Consequences of preconception alcohol feeding on anxiety-like behaviors in adult male and female offspring. Adult AF-M rats spent less time in the center of the OF compared with AD-M offspring (a; *p<0.05) indicating increased anxiety-like behavior in AF-M offspring. AF-F rats did not differ from PF-F and AD-F in time spent in the center zone (b; p>0.05). AF-M also showed significantly more anxiety-like behavior in the EPM, since they spent significantly less time in the open arms compared with AD-M (c) and made less entries into the open arms compared with AD-M (d). In males, there were no significant differences between groups in total arm entries (e). There were no significant differences between AF-F, PF-F, and AD-F females in anxiety-like behavior in the EPM (f, g, h).
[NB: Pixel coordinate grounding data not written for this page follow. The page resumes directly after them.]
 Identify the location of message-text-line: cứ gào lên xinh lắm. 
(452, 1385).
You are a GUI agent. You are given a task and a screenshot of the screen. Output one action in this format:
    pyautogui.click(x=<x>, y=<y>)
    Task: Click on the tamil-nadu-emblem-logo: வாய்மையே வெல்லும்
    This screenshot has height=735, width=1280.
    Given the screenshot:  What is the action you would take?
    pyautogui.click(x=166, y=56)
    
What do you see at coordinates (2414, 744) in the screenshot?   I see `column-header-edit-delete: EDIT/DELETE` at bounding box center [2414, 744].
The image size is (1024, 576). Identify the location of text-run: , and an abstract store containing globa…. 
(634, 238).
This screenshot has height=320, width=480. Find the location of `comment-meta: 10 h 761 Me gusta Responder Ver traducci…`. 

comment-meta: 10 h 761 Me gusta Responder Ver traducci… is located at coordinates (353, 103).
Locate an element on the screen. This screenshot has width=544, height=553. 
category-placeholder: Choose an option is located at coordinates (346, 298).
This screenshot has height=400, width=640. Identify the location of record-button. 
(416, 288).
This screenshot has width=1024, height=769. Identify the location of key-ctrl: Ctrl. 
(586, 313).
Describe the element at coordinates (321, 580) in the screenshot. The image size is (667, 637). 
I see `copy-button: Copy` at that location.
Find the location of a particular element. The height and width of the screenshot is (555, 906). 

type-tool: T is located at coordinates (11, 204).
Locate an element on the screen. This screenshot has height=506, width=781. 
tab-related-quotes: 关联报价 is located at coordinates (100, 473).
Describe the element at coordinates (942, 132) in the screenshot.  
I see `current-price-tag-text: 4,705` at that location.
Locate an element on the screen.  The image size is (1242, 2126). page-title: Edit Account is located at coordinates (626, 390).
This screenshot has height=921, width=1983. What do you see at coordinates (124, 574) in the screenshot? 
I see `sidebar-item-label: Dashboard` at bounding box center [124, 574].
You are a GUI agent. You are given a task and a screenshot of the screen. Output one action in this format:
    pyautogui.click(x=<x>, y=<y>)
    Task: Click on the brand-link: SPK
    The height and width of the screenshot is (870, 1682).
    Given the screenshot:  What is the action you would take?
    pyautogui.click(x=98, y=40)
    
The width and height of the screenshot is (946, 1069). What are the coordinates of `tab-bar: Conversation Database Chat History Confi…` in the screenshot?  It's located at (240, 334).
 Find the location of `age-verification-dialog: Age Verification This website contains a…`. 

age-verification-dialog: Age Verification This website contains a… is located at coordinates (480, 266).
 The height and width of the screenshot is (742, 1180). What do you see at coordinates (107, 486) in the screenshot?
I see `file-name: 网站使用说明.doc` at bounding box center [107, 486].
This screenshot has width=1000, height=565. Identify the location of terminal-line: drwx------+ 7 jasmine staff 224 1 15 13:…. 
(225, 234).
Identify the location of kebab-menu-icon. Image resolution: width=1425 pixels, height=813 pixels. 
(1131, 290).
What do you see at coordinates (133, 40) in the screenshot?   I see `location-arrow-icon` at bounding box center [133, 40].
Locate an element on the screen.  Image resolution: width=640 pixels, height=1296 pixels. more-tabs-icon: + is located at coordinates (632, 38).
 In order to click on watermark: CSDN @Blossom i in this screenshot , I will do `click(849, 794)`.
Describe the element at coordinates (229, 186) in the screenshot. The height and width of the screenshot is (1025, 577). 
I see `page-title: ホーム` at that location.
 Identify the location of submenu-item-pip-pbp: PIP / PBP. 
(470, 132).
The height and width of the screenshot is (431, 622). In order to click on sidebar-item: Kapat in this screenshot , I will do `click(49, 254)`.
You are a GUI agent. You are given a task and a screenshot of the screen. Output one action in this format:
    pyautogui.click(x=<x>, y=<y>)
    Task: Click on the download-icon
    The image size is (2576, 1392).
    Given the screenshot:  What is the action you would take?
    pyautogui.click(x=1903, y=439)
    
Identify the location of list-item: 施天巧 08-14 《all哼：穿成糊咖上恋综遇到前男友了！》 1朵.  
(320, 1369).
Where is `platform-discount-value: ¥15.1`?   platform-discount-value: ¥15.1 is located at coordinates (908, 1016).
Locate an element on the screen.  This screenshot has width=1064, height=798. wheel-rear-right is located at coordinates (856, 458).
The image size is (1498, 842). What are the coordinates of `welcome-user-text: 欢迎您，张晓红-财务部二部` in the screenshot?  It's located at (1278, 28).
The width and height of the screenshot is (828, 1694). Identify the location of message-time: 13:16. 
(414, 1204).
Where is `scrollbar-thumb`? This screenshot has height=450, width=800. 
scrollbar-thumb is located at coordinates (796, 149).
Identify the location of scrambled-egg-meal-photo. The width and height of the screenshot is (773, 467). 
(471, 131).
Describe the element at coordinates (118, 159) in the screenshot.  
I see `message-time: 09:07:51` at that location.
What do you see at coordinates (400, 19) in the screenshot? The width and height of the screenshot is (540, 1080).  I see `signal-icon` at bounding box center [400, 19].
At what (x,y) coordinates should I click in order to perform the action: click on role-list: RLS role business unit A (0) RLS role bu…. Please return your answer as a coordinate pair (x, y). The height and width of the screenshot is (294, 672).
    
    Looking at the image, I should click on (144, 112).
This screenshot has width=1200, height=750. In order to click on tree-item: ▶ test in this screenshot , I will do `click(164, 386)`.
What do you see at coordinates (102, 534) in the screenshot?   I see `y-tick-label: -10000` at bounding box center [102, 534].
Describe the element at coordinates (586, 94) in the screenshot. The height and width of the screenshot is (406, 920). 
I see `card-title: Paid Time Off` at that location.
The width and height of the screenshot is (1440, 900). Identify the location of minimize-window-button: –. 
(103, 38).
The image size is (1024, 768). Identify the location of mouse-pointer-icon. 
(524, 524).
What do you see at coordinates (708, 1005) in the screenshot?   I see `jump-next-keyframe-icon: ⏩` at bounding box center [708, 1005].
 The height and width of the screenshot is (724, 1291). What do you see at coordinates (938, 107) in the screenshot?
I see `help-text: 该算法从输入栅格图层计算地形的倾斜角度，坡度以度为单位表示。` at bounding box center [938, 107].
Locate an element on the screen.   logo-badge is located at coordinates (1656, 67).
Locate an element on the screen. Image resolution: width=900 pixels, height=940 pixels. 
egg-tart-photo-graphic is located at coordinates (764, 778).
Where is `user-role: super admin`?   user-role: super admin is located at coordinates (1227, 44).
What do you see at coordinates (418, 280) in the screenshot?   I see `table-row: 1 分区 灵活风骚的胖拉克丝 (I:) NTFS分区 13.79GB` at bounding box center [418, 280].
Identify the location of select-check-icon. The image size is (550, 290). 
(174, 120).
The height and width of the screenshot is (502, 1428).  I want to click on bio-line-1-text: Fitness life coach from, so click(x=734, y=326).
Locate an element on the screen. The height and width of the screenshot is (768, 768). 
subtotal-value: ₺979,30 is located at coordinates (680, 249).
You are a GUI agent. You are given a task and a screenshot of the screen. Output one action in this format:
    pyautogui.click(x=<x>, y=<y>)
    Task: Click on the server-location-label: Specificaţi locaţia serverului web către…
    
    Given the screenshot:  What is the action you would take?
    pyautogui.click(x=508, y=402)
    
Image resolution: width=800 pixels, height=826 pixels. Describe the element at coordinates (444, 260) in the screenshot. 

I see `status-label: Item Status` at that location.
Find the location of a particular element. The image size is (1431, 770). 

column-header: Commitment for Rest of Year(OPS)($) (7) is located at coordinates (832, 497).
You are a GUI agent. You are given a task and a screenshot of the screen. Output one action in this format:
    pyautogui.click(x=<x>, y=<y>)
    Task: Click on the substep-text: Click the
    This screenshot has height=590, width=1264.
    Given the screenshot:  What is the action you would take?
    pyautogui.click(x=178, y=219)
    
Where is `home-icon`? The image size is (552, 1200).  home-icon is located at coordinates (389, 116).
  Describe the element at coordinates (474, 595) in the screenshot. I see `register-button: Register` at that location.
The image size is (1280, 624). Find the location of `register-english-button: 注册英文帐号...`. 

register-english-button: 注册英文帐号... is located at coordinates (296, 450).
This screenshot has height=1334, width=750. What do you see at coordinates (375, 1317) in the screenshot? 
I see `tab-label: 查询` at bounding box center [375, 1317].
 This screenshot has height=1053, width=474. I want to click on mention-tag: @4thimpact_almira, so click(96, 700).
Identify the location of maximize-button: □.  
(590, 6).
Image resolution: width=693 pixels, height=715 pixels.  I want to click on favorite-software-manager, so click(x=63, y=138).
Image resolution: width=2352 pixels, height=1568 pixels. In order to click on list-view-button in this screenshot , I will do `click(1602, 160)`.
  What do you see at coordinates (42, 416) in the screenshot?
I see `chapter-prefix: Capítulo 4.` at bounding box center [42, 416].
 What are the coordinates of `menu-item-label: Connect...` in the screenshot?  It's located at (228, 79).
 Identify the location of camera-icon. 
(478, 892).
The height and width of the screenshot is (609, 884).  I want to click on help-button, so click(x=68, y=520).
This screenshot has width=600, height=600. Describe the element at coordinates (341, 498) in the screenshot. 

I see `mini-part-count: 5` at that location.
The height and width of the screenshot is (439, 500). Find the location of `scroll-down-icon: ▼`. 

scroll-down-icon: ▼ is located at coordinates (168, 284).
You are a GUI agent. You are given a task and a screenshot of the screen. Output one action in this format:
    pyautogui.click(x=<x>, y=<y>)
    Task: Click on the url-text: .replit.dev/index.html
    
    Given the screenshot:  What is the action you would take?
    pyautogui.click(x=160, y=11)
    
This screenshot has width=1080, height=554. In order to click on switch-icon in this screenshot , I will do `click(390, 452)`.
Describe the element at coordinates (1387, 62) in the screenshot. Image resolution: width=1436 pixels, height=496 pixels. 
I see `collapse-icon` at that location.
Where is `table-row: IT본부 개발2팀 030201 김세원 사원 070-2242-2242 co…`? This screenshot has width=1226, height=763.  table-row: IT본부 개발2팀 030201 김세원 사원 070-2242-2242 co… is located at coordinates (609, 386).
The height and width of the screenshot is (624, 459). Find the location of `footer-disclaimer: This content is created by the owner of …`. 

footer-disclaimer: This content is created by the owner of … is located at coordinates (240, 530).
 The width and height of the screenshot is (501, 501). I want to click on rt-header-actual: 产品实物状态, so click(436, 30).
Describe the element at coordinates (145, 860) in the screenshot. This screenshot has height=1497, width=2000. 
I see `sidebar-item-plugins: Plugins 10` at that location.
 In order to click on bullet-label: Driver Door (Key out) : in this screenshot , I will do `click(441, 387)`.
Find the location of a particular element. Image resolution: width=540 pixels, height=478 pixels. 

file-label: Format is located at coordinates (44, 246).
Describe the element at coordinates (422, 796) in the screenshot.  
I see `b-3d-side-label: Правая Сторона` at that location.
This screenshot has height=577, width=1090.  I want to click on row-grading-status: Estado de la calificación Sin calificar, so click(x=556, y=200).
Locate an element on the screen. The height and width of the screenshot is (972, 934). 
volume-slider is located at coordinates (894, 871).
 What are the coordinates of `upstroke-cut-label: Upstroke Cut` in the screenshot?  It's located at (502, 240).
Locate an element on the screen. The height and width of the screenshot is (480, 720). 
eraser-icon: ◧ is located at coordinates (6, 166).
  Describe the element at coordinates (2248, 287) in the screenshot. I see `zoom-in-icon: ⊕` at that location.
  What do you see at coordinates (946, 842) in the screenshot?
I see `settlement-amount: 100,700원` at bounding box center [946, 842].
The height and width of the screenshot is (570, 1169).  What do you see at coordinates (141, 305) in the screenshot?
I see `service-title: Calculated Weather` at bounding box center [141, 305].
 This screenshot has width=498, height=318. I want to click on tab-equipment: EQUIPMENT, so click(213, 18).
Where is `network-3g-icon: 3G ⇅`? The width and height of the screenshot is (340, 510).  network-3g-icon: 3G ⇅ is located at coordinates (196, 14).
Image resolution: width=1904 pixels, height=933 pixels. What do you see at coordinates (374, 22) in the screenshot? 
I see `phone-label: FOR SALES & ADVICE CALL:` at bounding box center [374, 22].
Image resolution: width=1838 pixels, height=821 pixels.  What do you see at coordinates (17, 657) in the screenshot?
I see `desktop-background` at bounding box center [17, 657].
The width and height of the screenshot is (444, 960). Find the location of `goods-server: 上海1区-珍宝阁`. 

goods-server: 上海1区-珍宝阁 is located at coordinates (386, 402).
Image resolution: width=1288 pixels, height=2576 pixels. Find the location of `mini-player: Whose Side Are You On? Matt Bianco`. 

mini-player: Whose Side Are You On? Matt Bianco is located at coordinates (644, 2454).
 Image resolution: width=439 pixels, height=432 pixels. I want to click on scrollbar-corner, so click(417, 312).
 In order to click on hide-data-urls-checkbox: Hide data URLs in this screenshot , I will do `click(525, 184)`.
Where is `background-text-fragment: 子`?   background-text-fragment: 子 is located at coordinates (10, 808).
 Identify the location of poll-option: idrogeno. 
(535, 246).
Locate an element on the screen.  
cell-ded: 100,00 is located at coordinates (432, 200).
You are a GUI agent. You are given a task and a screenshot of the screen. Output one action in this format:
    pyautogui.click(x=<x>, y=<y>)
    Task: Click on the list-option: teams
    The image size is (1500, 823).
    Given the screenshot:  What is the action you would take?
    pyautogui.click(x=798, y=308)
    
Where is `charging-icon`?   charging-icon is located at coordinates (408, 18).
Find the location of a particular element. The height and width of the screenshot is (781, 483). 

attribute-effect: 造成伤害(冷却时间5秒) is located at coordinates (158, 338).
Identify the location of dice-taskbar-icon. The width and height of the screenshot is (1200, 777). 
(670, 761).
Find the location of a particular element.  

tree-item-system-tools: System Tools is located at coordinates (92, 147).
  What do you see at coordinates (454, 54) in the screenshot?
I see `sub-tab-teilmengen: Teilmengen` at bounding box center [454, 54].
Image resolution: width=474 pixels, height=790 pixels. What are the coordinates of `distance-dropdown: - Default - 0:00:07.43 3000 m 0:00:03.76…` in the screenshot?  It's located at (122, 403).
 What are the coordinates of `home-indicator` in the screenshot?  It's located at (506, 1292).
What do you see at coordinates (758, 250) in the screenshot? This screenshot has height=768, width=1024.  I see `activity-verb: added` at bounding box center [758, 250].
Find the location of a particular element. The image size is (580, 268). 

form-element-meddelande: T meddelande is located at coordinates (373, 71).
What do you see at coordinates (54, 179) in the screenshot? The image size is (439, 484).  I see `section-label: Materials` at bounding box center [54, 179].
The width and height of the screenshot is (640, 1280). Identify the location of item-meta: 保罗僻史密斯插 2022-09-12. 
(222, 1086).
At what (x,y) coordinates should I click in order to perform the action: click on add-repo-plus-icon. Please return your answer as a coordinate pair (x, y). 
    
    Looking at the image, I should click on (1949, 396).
Data are mean±SEM (n=7–14; AD-M=9, PFM=7; AFM=14) and were analyzed using one-way ANOVA and Newman–Keuls post-test. *p<0.05, **p<0.01, compared with the AD group.

Figure 4

Effects of preconception alcohol drinking on expression and methylation of stress regulatory genes in various brain areas. Adult AF-M rats showed tissue specific changes in mRNA expression, as determined by q-RT-PCR, of Crf (a, b), Crfr1 (c–f) and Pomc (g, h) in the hypothalamus, hippocampus, and/or amygdala. AF-M rats had increased Crf mRNA compared with PF-M and AD-M rats in the hypothalamus (a, b). In addition, AF-M rats had increased Crfr1 mRNA compared with PF-M and AD-M rats in the hippocampus (c, d) and amygdala (e, f). Pomc mRNA levels in the hypothalamus were lower in AF-M compared with AD-M and PF-M offspring (g, h). AF-M rats also showed differential methylation patterns of Crf (i), Crfr1 in hippocampus (j) and amygdala (k) and Pomc (l, m) genes in hypothalamus. AF-M rats had suppressed CRF methylation in the hypothalamus (i) of the CpG dinucleotides at −232 in the proximal promoter as determined by pyrosequencing methods. AF-M rats also showed a reduction in Crfr1 methylation in the hippocampus (j) and amygdala (k) as determined by MSPR assay. In contrast, the methylation of the POMC gene was increased in the hypothalamus of AF-M as compared with AD-M and PF-M (l, m) as determined by MSPR assay and or pyrosequencing assay. Data are mean±SEM (n=7, except n=12 in AF group shown in i) and were compared by a one-way ANOVA followed by the Newman–Keuls post-test. *p<0.05, **p<0.01, ***p<0.001, group with this symbol vs AF-M.

Figure 5

Suppression of DNA methylation prevents preconception alcohol effect on stress response, anxiety behaviors and stress regulatory gene expression. Treatment of AZA prevents the stress response (a, b, c, d), anxiety behaviors measured in OF (e) and in EPM (f, g, h), and the regulatory genes expressions (i, j, m, n, q, r), and methylation (k, l, o, p, s) in AF-M or AF-F rats. Data are mean±SEM (n=8, except n=18 in all groups shown in f-h) and were analyzed by two-way ANOVA (alcohol × drug treatment) followed by Bonferroni post-test comparisons. *p<0.05, **p<0.01, ***p<0.001, compared with saline-treated but differentially fed offspring for the gene measurements. *p<0.05, compared with saline-treated AFM for the gene measurements.